Pierre Singer évoque l’événement dans la « grange », un espace commun partagé par les occupants des 17 nouveaux logements du « Nouveau monde ». Les 8,5 hectares affectés aux animaux des grands espaces nord-américains ont été inaugurés il y a un an pour un investissement de 14,5 millions d’€ soutenu par le Conseil départemental de Moselle.
Au pied du bâtiment tout de bois revêtu, pendant notre visite, un ours noir américain de 150 kg vaquait à ses occupations. Aucun décalage dans cette cohabitation entre animaux d’Europe et d’Amérique du nord jugent les propriétaires des lieux. « Les ours noirs, bisons américains, ratons-laveurs et autres coyotes vivent dans les mêmes zones bioclimatiques que les espèces européennes », argumente Pierre Singer. Cette incursion outre-Atlantique est une forme de retour aux sources pour celui qui, jeune homme, rêvait de créer un Village Western en hommage à Buffalo Bill et son spectacle géant passé par la Lorraine en 1905. Franck Mack, créateur du parc de loisirs Europa Park à Rust (Allemagne) l’en aurait dissuadé, l’incitant à poursuivre l’aventure familiale, moins gourmande en capitaux.
Où s’arrêtera Sainte-Croix ? Après avoir frôlé la liquidation en 1989, le parc a trouvé son équilibre économique. Pierre et Laurent Singer gardent les pieds sur terre. « Nous ne souhaitons pas être soumis à la dictature de la nouveauté. Un parc à un million d’entrées ne serait pas vertueux pour l’environnement. » Ils préfèrent défendre un projet de labellisation de leur territoire, le pays de Sarrebourg, au titre de « Réserve mondiale de biosphère » de l’Unesco ou encore susciter des liens avec la recherche universitaire.

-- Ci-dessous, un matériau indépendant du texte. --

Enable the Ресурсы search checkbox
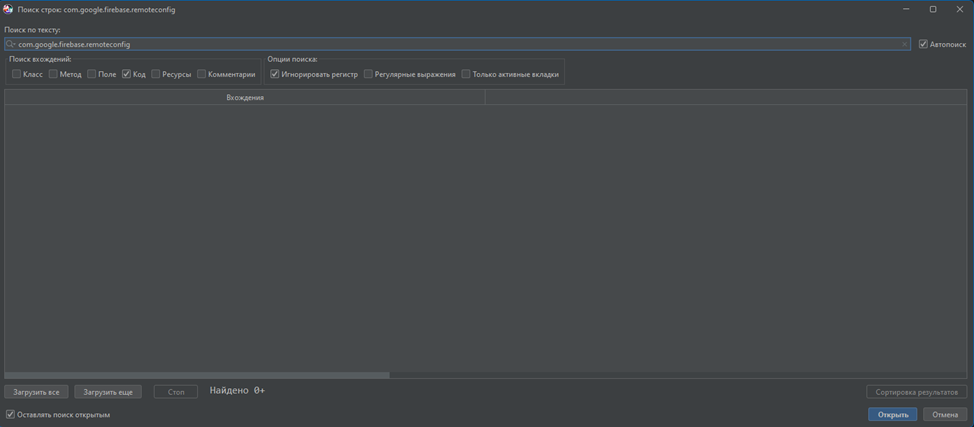The height and width of the screenshot is (427, 974). (156, 74)
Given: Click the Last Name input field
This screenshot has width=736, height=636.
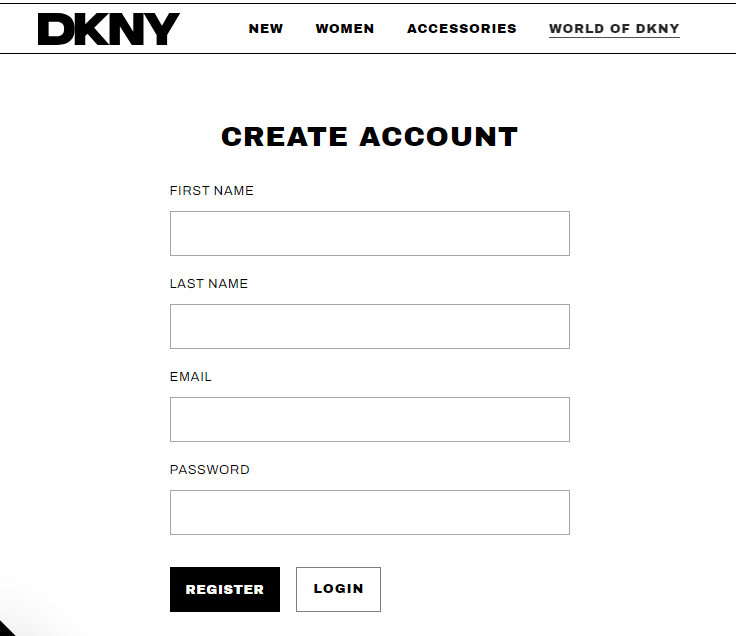Looking at the screenshot, I should (x=370, y=326).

Le parc animalier de Sainte-Croix est une société à responsabilité limitée qui emploie 60 salariés en CDI et jusqu’à 120 personnes pendant la saison haute. Son chiffre d’affaires de 12 millions d’€ en 2019 est majoritairement généré par les entrées du parc, 15% provenant des réservations de nuitées. Sa fermeture pendant trois mois en raison de la Covid-19 a entraîné la perte de 3,5 millions d’€ de recettes, mais la fréquentation est bien repartie en juin, l’étendue du parc facilitant l’accueil des visiteurs en respectant les mesures barrières (Conditions pratiques ici ).
« Elle est même en hausse par rapport à l’an dernier sur le mois de juillet. Au niveau des lodges, nous avons 100 % de taux d’occupation cet été, ce qui est mieux que l’année record de 2019 », indique la direction du parc. Pendant le confinement, Sainte-Croix a en effet reçu le soutien de visiteurs qui ont réservé par anticipation des nuitées, mais aussi des entreprises ont investi plus qu’à l’accoutumée dans son Fonds de dotation, créé pour la sauvegarde des espèces et des milieux naturels.